Coot: model-building tools for molecular graphics
CCP4mg is a project that aims to provide a general-purpose tool for structural biologists, providing tools for X-ray structure solution, structure comparison and analysis, and publication-quality graphics. The map-fitting tools are available as a stand-alone package, distributed as `Coot'.
Molecular graphics still plays an important role in the determination of protein structures using X-ray crystallographic data, despite on-going efforts to automate model building. Functions such as side-chain placement, loop, ligand and fragment fitting, structure comparison, analysis and validation are routinely performed using molecular graphics. Lower resolution (dmin worse than 2.5 Å) data in particular need interactive fitting.
The introduction of FRODO (Jones, 1978) and then O (Jones et al., 1991) to the field of protein crystallography was in each case revolutionary, each in their time breaking new ground in demonstrating what was possible with the current hardware. These tools allowed protein crystallographers to enjoy what is widely held to be the most thrilling part of their work: giving birth (as it were) to a new protein structure. The CCP4 program suite (Collaborative Computational Project, Number 4, 1994) is an integrated collection of software for macromolecular crystallography, with a scope ranging from data processing to structure refinement and validation. Until recently, molecular graphics had not been part of the suite. With the recent computational and graphical performance of relatively cheap hardware, the time had arrived for CCP4 to provide graphical functionality for knowledge-based (semi-)automatic building using powerful modern languages in a flexible extendible package. CCP4mg (Potterton et al., 2004) is an initiative by CCP4 to provide libraries and a molecular graphics application that is a popular system for representation, modelling, structure determination, analysis and validation. The aim is to provide a system that is easy to use and a platform for developers who wish to integrate macromolecular computation with a molecular-graphics interface. There are several modules to such graphical functionality; the protein model-building/map-fitting tools described here are only a part. These tools are available as a stand-alone software package, Coot.
A map-fitting program has to provide certain functionality, which is not required by a molecular-display program. These functions include symmetry coordinates, electron-density map contouring and the ability to move the coordinates in various ways, such as model idealization or according to side-chain rotamer probabilities.
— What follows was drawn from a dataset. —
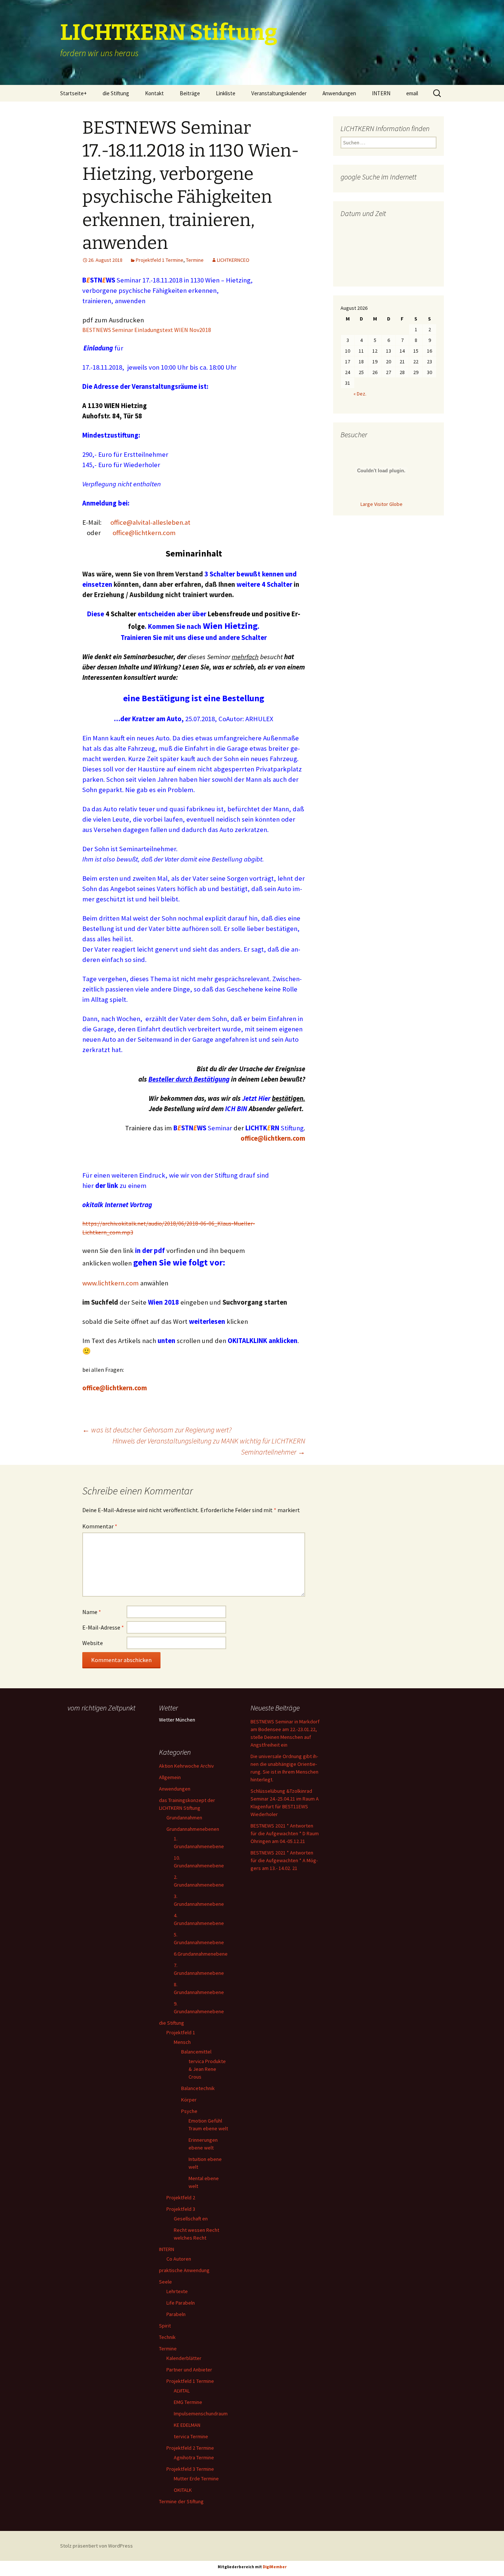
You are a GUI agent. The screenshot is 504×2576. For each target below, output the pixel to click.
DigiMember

The map-fitting and model-building functions described here have a functionality broadly similar to that of programs such as O, Xtalview from Xfit (McRee, 1999) or QUANTA (Accelrys, San Diego, CA, USA). However, in the spirit of the CCP4 program suite, it is possible for others to read and modify the program.
Coot attempts (generally speaking) to provide more transparency, ease of use, better extendability, (semi-)automated model-building methods and convenient integration with programs of the CCP4 suite.
Coot has been substantially built around two major libraries: mmdb (Krissinel et al., 2004), a library for the handling of macromolecular coordinates, and Clipper (Cowtan, 2002, 2003), a library for crystallographic objects and computation thereof. The various functions of Coot are split into `stand-alone' classes in the sense that an attempt has been made to minimize the dependence of the classes on anything other than the above libraries. With portability in mind, special effort was made not to introduce GUI dependences into the interface to Coot's library of tools.
Coot is event-driven; functions are only run as a result of user action (typically moving or clicking the mouse).
Coordinate symmetry is recomputed and redisplayed at every recentre event. For each molecule for which the user wishes to display symmetry, symmetry atoms are displayed within a particular distance criterion of the display centre. By using a set of pre-computed guide points that mark the extents of the molecule and applying the symmetry operators and cell shifts to these guide points, a set of operator indexes and cell shifts are generated that may contain symmetry-related atoms close to the screen centre (where `close' is defined by a user-settable parameter). For each of these sets, all atoms in the molecule are transformed and a check is made for each to see if it is within the symmetry display radius of the position at the centre of the screen. Thus, symmetry is kept current and relevant to the current display centre.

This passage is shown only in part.